You can enable SSL certificates for custom domains connected to Squarespace 5 sites, and for built-in domains. With SSL enabled, your visitors can access a constant, secure connection on every page. They'll see a lock icon next to your URL in the browser, showing that their information is safe.
This guide explains how to enable SSL and customize your settings in Website Settings. With any setting, your site login password is always encrypted, and you're automatically redirected to a secure session to modify sensitive account information.

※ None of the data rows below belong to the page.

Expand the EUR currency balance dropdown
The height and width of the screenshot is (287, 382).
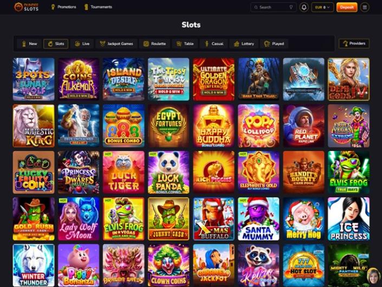(x=322, y=7)
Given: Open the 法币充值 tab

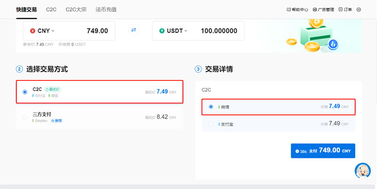Looking at the screenshot, I should (106, 9).
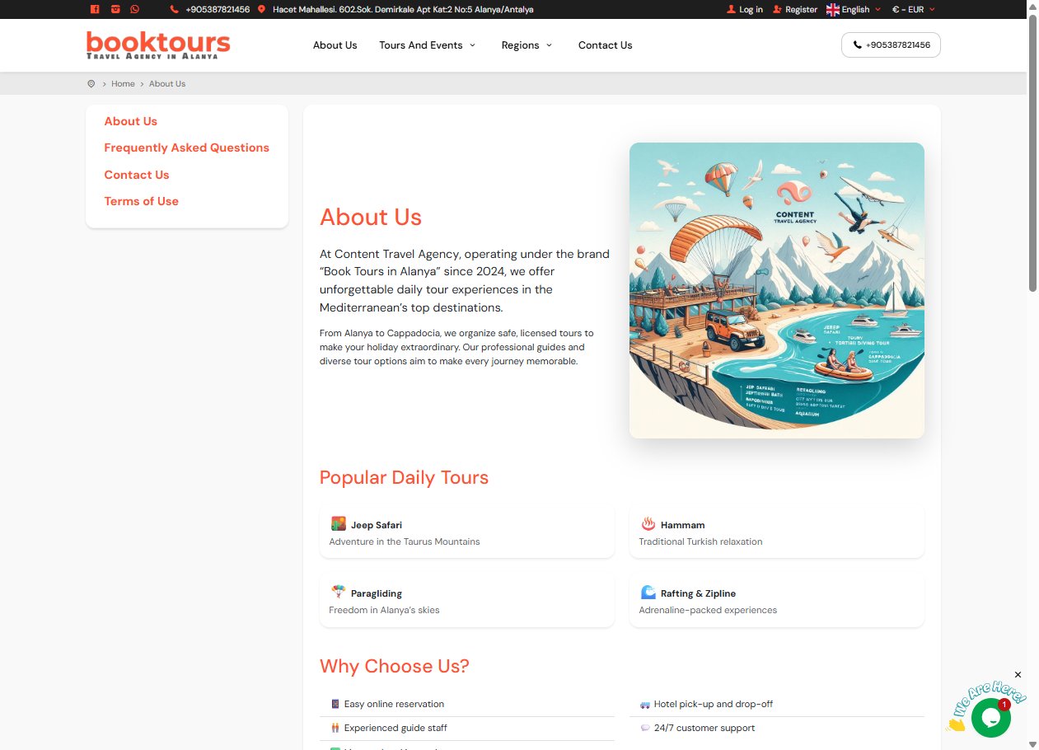Screen dimensions: 1039x750
Task: Click the Hammam tour icon
Action: 648,524
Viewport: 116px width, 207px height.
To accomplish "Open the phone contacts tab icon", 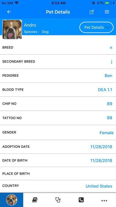I will coord(81,200).
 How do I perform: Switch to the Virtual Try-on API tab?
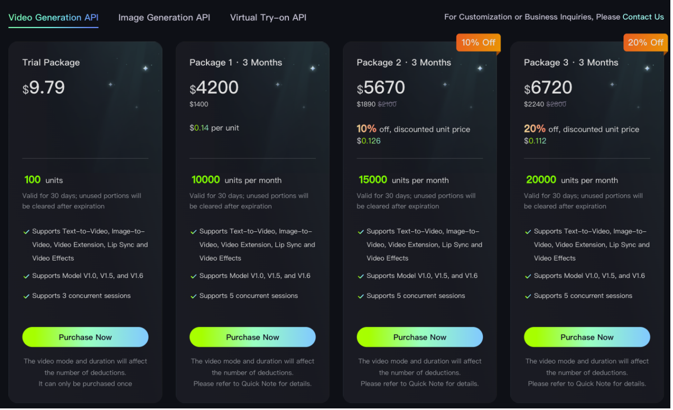(268, 17)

Tip: We added the option for site-wide SSL in April 2019.
What is SSL?
Secure Sockets Layer, or SSL, is used to encrypt information transferred throughout the Internet. SSL allows visitors to navigate a website and submit information through a secure connection.
Before you begin
- Before enabling SSL for a custom domain, ensure it's correctly connected to your site and using the most current CNAME and A records.
- Installing third-party custom SSL certificates isn't supported for Squarespace 5.
- If you're collecting money through a third-party service, contact your service provider for information about their payment processing security.
- The Login Prompt widget is only available on the Basic Security setting.
Enable or disable SSL
To access SSL settings:
- In the Website Management bar, click Website Settings under Structure.
- Click Security.
- In the Traffic Encryption drop-down menu, choose an encryption setting.
- To enable the encryption setting, log out of your account and log in again.
There are three options:
- Basic Security - Only billing and password transactions are encrypted with SSL.
- Strong Security - Only billing, password transactions, and member login and administrative areas are encrypted with SSL.
- High Security - All traffic to your site is encrypted with SSL.
In most cases, we recommend High Security.
Tip: Logging into your site is always protected by SSL.
Some pages on your site may have mixed content, meaning the page loads over a secure HTTPS connection, but some content loads over an insecure HTTP connection. Insecure content can come from:
- Third-party customizations
- Custom code
- Direct URL links to pages on your site
- Images you've added with direct URLs that link to file storage.
Since mixed content on your website degrades HTTPS site security, if you choose the High Security setting, visitors may see a browser warning when they load mixed content from your site. To avoid this, switch to other pages or widgets that support your content securely. For example, you can:
- Link to pages on your site with the Your Website option.
- Add images from file storage with the Your Images option.
These create internal links that update automatically to work with the URL your visitors are using.
"Not Secure" messages
If you see security or privacy browser warnings when visiting your site, we recommend you enable SSL (High Security setting).
If you don't have SSL enabled, your site is just as secure as it's always been, but browsers now prefer site-wide SSL. For this reason, they label pages without SSL as insecure, or give other security warnings.
If you haven't enabled SSL, there are ways to avoid these messages:
- When logged out and visiting your site, start the URL for your custom domain with http:// instead of https://
- Always use the direct URL to log in.
- Disable SSL for your site member areas (use the Basic security setting).
Here's an example of a security warning in a browser bar:
You may also see security certificate errors, which block you from seeing a page. These errors occur because the SSL certificate is provided for Squarespace.com, rather than your custom domain. They're warning that you may be contacting a host other than the one you intend, but unless you run a very high-risk domain, this is not happening to you.
Your site may display security certificate errors if:
- You're visiting your custom domain and starting the URL with https:// instead of http://
- You're accessing your billing information from a custom domain.
- A site member is resetting their password.
Here's an example:
Processing Request error
If you see an error message that says "To use this encryption, change your site's DNS for all domains in Website Settings > Custom Domains," your site's custom domain isn't up to date with our current DNS records. Update your DNS settings to enable High Security.
If you've updated your DNS records and you're still seeing this error message, try resetting your domain connection:
- Click Website Management, then click Custom Domains under Structure.
- Click your Squarespace-managed domain to expand the options for that domain.
- In the Domain Linking section, switch the ON toggle to OFF. Wait a few moments, then switch the toggle back to ON.
- Return to your Security settings and try enabling SSL again.
Here are some technical details about our SSL certificates:
- Let's Encrypt is our certificate authority partner for providing SSL certificates.
- 2048-bit SSL encryption on all pages.
- TLS version 1.2 for all HTTPS connections.
- HTTP Public Key Pinning (HPKP) isn't currently supported.